J’ignore si c’est de cette série télé furibarde que je tiens mon amour immodéré pour les guitares funky et la musique de Lalo Schifrin, mais une chose est sûre : je ne loupais pas un épisode de Starsky et Hutch. Je me souviens encore d’une ou deux intrigues vraiment marquantes. Tout le reste est noyé dans le tourbillon flou des souvenirs d’enfance, où se mêlent des influences diverses et variées, de Goldorak à Super Jaimie en passant par le Fantôme de l’Espace et Capitaine Caverne. Ouais, en tant qu’enfant de la télé, mes racines culturelles, c’est plutôt Hanna Barbera, les anime (qu’on appelait simplement « dessins animé japonais ») et les séries de Glen A. Larson que les classiques littéraires. La passion des super-héros m’est venue en regardant le vieux dessin animé de Spider-Man (saviez-vous qu’on le devait en partie – du moins lors de la saison 2, plus psychédélique – à Ralph Bakshi, qui réalisa une très belle interprétation animée du Seigneur des Anneaux, ainsi qu’une excellente œuvre de Sword & Sorcery, Tygra, la Glace et le Feu ?). À l’époque, devant notre télé noir et blanc au rendu un peu verdâtre, je croyais dur comme fer que le costume de l’Araignée (Pierre Parker en VF !) était couleur pomme boueuse. Les premiers comics me firent un choc… Souvenirs !
Enfants de la télé, tous des bâtards !
Difficile à croire, aujourd’hui, que les programmes télé étaient en réalité le premier vecteur de la culture geek, mais c’est bien le cas. Encore dans sa période d’expérimentation, où il ne s’était pas encore figé dans le modèle que nous connaissons (et conspuons) aujourd’hui, le petit écran était bien cette lucarne magique qui s’ouvrait sur des cultures inconnues. C’est par son intermédiaire que nous découvrions les comics américains, mais aussi des séries japonaises qui fascinèrent une génération entière : San Ku Kai et sa version cheap (mais paradoxalement originale) de la Guerre des Étoiles, mais aussi des œuvres plus confidentielles, oubliées aujourd’hui, comme « La Légende des chevaliers aux 108 étoiles » (diffusée en 1977 : https://www.youtube.com/watch?v=q4_KqW7u0wI)

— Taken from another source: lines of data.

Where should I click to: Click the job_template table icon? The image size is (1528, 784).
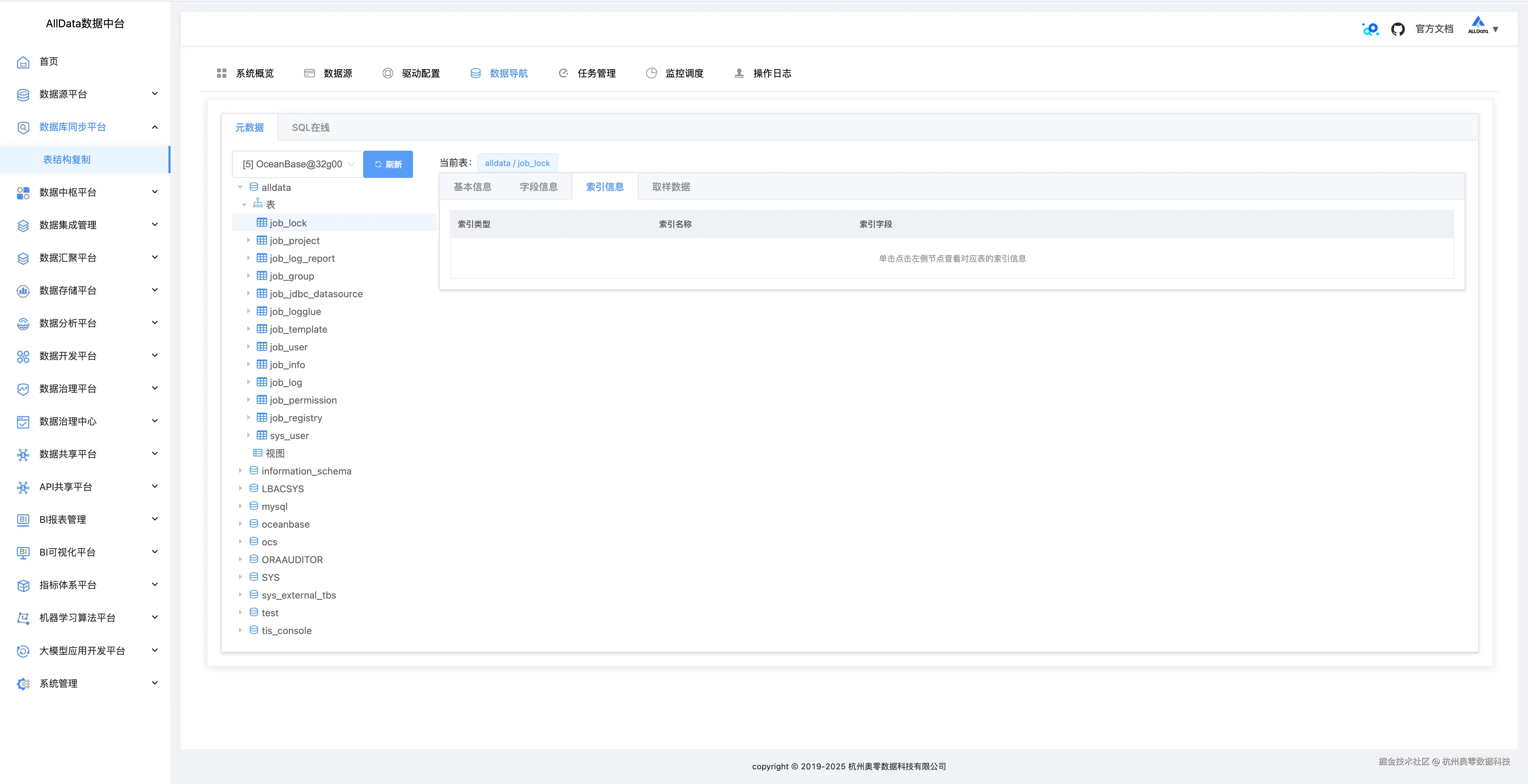(x=262, y=329)
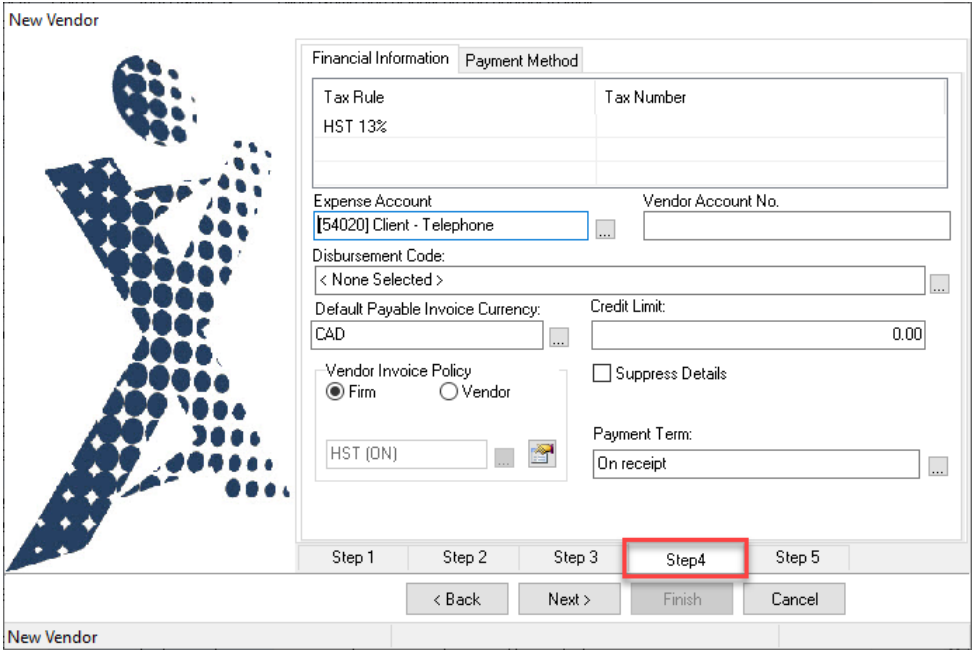Screen dimensions: 977x652
Task: Select the Firm invoice policy radio button
Action: tap(335, 392)
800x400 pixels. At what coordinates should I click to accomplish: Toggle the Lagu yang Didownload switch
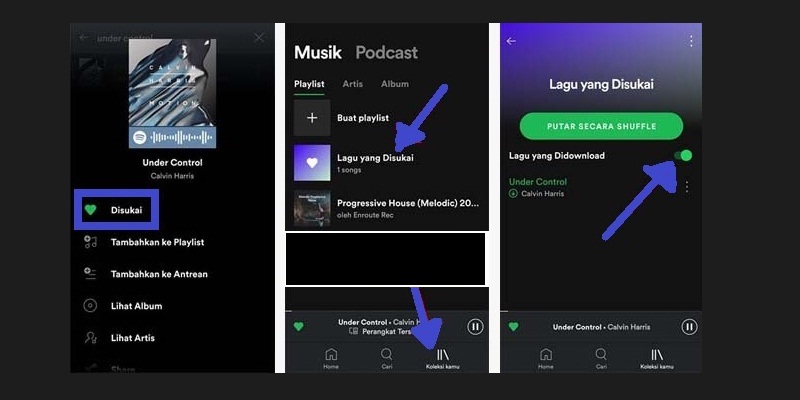click(x=683, y=156)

Et aussi, y avait des bouseux à la con qui faisaient des courses de voiture contre le shérif.
La télévision était le premier creuset d’une culture métissée, riche et parfois subversive, parce qu’elle commençait déjà à être incontrôlable…
Tu nous fais chier avec ta télé, papy !
Ouais, ben laissez-moi en venir au fait, les chiards. La télé n’était pas, tant s’en faut, une « boîte à rendre idiot » (elle ne l’est toujours pas, d’ailleurs, elle ne rend pas idiot : elle rend consommateur, ce qui n’est pas tout à fait synonyme, quoique…) : c’était une boîte à récits, à histoires. Elle nous a bombardés, nous autres enfants des années 70, voire 80, non pas de rayons gamma comme le professeur Bruce Banner, mais de rêves, d’intrigues et de délires visuels. Bonne chose, mauvaise chose, je n’en sais rien, mais nombre d’entre nous nourrissent une tendresse particulière pour ces « séries de notre enfance », celles par qui tout a commencé. Sans Les Rois Maudits, pas de Game of Thrones. Sans Goldorak, pas d’Akira (l’étincelle qui mit le feu aux poudres !). Sans Starsky et Hutch, pas de The Shield ou The Wire… Et sans doute, pas de COPS. Et là je ne parle plus de série télé, mais de JDR…
Smells like teen spirit of 77
Tout ça pour dire que le jeu de rôle Spirit of 77 sent bon les années télé… mais qu’il ne s’arrête pas là. Sous sa splendide couverture funky se cache un objet sciemment subversif, dont le credo tient en deux phrases : « To be played at maximum volume » (à jouer à fond les ballons) et « Stick it to the Man ! » (« Nique le Système ! », où « the Man » désigne le « système » dans son entier, mais plus précisément le président des Etats-Unis Richard Nixon). Les années 70 ne sont pas qu’une période de bouleversement culturel, il s’agit aussi de la période qui suit la guerre du Viêt Nam, laquelle va longtemps hanter (et nourrir) l’imaginaire collectif mondial (et pas seulement amerloque). Le traumatisme du Viêt Nam vient s’inviter dans les séries télé les plus « inoffensives », comme Magnum, et le stéréotype du « vétéran du Viêt Nam » imprégnera tout le panorama culturel US (et je ne parle même pas des exemples les plus frappants comme Rambo ou Voyage au bout de l’enfer : il est difficile de trouver une série des années 80 ne comprenant pas un de ces fameux vétérans).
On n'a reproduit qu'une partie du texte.